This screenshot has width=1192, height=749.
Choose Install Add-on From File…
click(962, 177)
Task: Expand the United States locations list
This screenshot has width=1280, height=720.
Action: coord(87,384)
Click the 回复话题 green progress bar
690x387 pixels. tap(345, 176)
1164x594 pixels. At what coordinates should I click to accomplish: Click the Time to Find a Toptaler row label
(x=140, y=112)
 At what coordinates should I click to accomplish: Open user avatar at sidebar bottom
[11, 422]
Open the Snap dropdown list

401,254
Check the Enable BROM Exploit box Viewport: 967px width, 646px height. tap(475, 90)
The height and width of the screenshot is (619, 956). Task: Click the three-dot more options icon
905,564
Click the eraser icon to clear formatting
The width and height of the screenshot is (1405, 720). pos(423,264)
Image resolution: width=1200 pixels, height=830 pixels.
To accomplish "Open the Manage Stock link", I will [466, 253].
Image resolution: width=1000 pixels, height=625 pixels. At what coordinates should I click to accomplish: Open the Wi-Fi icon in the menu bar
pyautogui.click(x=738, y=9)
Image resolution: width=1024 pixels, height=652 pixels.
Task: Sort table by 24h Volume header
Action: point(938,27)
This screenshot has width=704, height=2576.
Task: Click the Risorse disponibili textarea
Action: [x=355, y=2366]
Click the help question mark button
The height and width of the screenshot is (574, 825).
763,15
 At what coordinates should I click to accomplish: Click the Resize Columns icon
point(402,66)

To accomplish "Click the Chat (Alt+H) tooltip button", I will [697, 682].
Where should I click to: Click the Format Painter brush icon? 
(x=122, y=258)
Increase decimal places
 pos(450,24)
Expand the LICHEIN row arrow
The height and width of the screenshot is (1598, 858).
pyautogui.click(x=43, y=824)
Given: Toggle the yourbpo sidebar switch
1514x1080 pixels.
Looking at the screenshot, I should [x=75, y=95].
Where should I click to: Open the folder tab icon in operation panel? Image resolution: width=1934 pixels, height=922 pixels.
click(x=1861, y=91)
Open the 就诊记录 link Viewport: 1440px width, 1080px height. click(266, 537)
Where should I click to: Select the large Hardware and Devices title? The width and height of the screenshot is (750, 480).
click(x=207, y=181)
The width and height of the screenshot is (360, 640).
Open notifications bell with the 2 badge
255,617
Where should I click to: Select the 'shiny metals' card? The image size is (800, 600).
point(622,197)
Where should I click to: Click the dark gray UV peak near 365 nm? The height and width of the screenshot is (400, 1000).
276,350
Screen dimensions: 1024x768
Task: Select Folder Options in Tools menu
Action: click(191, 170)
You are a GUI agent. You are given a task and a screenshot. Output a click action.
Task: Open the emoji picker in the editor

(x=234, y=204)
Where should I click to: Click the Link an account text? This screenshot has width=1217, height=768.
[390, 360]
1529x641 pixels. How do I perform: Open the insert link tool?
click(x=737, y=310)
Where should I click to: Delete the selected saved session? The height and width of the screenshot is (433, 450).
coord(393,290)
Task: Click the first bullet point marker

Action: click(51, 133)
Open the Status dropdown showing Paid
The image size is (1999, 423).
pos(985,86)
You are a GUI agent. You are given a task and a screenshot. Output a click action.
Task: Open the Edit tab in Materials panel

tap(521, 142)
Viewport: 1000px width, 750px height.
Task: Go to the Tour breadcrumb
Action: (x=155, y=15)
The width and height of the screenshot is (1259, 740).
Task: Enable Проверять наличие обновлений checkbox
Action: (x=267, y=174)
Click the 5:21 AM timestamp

————

Action item - Restate word for word the lines above, beginning at the first one and ending at the line that carries "Check the Enable".

Answer to this task -
This screenshot has width=1192, height=749.
Choose Install Add-on From File…
click(962, 177)
Task: Expand the United States locations list
This screenshot has width=1280, height=720.
Action: coord(87,384)
Click the 回复话题 green progress bar
690x387 pixels. tap(345, 176)
1164x594 pixels. At what coordinates should I click to accomplish: Click the Time to Find a Toptaler row label
(x=140, y=112)
 At what coordinates should I click to accomplish: Open user avatar at sidebar bottom
[11, 422]
Open the Snap dropdown list

401,254
Check the Enable BROM Exploit box Viewport: 967px width, 646px height. tap(475, 90)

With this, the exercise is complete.